王子様みたいだね
はじめに
仕事の合間に書いている完全趣味の小説なので矛盾やご都合展開、文章の破綻が出てくるかと思います。
気にならない方のみ閲覧して頂ければと思います。
ある夏の夕方。
ローランド王国の辺境にある海辺の村シアトラ。
そこで暮らす12歳の少年フィルは、2つ年上の姉リアと近隣の森に探索へ出ていた。
「あった!姉ちゃん、こっち!」
フィルは薬草を引き抜きリアに見せた。
「おお!よく見つけた、偉いぞーフィル!これでお母さんの傷も治せるね」
リアはポーチに薬草を入れるとフィルの頭を撫でた。
「もうガキじゃ無いんだからそういうのやめろよ」
そう言いフィルはリアから少し離れて後ろを向く。
「もう、恥ずかしがらなくていいじゃん。誰も見てないんだし」
リアはフィルが照れるのが面白くていつもからかっている。
「てか姉ちゃんも大袈裟だよな。母さん、包丁でちょっと指切っただけだし、3日もすれば治るだろ」
「ひどい!3日も痛いの可哀想じゃん。それにちょっと外がどんな場所なのかも気になってたし…」
「そっちが本命だろ」
ローランド王国の辺境にある村や集落では、15歳未満が近くの森などに近付く事が禁止されていた。

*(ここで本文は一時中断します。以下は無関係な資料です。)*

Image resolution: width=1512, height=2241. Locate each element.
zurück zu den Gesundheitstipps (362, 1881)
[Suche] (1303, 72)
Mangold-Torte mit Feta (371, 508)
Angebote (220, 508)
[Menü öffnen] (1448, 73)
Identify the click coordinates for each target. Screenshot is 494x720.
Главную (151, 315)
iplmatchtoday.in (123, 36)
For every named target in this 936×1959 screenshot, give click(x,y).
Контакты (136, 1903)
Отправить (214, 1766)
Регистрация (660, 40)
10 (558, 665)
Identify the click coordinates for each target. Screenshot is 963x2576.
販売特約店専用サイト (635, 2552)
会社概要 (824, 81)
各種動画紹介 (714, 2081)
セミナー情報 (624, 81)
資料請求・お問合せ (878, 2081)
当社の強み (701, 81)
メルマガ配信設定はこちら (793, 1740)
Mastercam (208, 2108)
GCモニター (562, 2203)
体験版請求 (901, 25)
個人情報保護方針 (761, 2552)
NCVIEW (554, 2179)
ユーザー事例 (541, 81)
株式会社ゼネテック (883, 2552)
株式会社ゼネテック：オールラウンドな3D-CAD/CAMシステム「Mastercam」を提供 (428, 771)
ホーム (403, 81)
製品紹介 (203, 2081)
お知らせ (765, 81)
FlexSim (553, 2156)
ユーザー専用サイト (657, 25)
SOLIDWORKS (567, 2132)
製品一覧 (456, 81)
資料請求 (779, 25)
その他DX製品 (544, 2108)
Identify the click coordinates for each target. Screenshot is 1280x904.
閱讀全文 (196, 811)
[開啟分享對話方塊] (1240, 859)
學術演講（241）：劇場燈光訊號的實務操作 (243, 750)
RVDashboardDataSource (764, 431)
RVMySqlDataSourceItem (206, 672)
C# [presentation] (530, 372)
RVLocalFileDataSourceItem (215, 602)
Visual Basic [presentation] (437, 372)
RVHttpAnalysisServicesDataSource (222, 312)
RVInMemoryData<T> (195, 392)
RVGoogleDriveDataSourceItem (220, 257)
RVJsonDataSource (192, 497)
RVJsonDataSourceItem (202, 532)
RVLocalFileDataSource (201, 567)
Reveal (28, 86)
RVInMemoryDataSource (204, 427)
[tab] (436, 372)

古くから子供が親の目を離れ過ぎると、神隠しに遭ってしまうからだと伝えられている。
「私はフィルと違って森に来たことなんて無かったけど、友達は皆親に隠れて遊びに出てる。それをお前は臆病だから森に来ないんだって言われるのが悔しくってさ…こっちはただ親の言い付けを守ってるだけなのに」
「俺は8歳の時には1人で森に出てたけどな」
フィルはどや顔で自慢する。
「…それは流石に危ないしどうかと思うけど」
リアはちょっと呆れた顔を見せる。
「でもさ、今日は一緒に来てくれてありがと。1人じゃちょっと怖かったけど、フィルのおかげで助かったよ」
「お、おう」
フィルはリアの笑顔に弱い。この笑顔を守る為なら何だって出来る気がした。
「手、出せよ」
「何?」
言われて差し出されたリアの手をフィルは握った。
「家に帰るまで、何がある分かんないからな!神隠しとか…あるかもしんねーし。こうしてれば、リアも安心だろ!」
「…そだね!ありがと!フィル、王子様みたいだね」
「別に、そんなかっこいいもんじゃねーよ」
「確かに、ちょっと言い過ぎたかも。それより今お姉ちゃんの事リアって呼んでくれてたね?」
「なっ…うるせーよ。別にどーでもいいだろ!」
「照れちゃって、かーわいい」
なんて事の無い話をしながら帰ろうとする2人だったが、日が沈み姿を変えた森に迷ってしまい、気付かない内に深く森の深淵へと進んでしまっていた。